Only lines holding the word "services" should be copied from the material.

*** Opening TASK INPUT ***

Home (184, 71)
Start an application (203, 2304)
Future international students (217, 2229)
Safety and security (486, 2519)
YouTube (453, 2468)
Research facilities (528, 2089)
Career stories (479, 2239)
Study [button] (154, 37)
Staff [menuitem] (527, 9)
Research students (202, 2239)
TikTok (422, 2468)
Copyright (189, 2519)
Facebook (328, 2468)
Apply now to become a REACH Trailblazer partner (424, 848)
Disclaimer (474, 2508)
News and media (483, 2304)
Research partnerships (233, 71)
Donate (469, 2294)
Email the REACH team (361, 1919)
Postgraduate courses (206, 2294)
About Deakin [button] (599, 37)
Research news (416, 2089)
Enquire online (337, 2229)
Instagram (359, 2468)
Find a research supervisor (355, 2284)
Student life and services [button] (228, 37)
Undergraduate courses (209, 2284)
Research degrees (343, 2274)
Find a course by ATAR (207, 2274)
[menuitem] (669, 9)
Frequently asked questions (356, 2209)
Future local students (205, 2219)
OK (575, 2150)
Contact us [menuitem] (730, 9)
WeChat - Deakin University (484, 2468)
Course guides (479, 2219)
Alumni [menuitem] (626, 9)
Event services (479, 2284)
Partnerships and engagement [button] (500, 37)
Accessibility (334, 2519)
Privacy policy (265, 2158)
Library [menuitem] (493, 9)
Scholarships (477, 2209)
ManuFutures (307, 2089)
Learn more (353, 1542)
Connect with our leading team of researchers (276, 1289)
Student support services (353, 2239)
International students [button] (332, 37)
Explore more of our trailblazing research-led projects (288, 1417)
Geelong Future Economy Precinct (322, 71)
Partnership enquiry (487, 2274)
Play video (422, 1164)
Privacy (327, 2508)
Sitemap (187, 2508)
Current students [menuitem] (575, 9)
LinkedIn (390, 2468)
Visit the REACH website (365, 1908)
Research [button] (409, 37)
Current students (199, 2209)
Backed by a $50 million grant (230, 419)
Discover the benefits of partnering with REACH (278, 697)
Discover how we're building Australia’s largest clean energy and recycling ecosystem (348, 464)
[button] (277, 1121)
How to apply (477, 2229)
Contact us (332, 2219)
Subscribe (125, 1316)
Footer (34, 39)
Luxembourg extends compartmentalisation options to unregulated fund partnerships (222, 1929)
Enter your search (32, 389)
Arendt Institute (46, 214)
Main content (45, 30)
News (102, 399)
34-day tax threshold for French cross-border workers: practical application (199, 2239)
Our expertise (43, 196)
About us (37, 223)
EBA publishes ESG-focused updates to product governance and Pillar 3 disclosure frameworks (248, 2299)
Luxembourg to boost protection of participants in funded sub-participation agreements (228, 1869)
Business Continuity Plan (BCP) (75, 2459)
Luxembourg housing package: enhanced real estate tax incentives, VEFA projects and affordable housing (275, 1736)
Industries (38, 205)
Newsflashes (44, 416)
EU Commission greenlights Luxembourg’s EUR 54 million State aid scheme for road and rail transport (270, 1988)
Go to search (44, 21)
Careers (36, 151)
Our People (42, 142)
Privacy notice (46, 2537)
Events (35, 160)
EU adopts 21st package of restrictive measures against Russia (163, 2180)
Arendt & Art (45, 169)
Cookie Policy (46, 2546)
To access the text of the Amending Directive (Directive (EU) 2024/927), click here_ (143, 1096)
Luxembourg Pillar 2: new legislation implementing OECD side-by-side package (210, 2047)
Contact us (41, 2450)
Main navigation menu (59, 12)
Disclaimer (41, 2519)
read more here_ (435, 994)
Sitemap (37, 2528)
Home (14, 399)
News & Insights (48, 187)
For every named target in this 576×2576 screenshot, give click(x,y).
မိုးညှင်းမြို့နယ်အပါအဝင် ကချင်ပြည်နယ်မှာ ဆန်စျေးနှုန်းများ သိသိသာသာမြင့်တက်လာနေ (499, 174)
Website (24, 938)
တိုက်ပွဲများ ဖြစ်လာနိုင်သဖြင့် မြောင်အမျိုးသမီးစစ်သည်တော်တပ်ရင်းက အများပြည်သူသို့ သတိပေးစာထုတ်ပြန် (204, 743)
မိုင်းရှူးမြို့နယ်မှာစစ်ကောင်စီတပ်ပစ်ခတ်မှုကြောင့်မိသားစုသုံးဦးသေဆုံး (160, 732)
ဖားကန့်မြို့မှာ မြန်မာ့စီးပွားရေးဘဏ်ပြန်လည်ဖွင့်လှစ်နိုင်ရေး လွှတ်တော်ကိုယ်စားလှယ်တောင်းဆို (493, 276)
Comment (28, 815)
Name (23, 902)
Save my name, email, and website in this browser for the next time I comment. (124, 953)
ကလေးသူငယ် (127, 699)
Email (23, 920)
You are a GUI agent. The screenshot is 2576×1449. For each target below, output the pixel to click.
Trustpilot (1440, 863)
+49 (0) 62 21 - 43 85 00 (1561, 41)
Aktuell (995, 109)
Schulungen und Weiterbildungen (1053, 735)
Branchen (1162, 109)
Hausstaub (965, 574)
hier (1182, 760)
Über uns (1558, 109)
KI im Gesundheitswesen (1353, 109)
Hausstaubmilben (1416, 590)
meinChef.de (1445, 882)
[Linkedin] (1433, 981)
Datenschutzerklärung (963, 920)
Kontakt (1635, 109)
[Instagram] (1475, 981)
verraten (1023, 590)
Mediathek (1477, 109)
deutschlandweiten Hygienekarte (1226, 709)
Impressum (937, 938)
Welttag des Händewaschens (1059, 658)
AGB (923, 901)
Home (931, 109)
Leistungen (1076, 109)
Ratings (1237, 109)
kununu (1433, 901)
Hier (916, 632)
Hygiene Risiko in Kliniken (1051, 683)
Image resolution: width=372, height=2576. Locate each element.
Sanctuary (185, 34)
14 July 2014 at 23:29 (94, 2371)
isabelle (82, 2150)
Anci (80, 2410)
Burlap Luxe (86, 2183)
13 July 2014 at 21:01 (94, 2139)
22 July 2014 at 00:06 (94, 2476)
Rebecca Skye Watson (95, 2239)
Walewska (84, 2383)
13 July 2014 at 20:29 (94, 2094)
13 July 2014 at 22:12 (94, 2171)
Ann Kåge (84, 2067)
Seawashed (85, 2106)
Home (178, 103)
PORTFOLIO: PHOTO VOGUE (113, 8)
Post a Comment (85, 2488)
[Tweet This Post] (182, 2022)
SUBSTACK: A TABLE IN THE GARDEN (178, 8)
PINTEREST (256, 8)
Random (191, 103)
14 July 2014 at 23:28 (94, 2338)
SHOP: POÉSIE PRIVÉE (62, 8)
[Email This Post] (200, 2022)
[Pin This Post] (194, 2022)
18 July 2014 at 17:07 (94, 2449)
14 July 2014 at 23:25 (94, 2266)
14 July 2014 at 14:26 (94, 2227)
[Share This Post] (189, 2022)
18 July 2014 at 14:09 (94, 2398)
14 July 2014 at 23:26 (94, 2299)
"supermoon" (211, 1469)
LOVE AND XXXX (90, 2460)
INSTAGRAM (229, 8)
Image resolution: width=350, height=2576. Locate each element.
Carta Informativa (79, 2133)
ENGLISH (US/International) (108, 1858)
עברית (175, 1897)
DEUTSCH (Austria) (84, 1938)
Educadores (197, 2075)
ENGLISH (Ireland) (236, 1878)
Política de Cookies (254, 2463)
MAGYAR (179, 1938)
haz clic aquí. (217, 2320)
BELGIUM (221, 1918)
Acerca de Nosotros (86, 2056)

*** Closing TASK INPUT ***

:: ANSWER FOR THE TASK ::
Student life and services [button] (228, 37)
Event services (479, 2284)
Student support services (353, 2239)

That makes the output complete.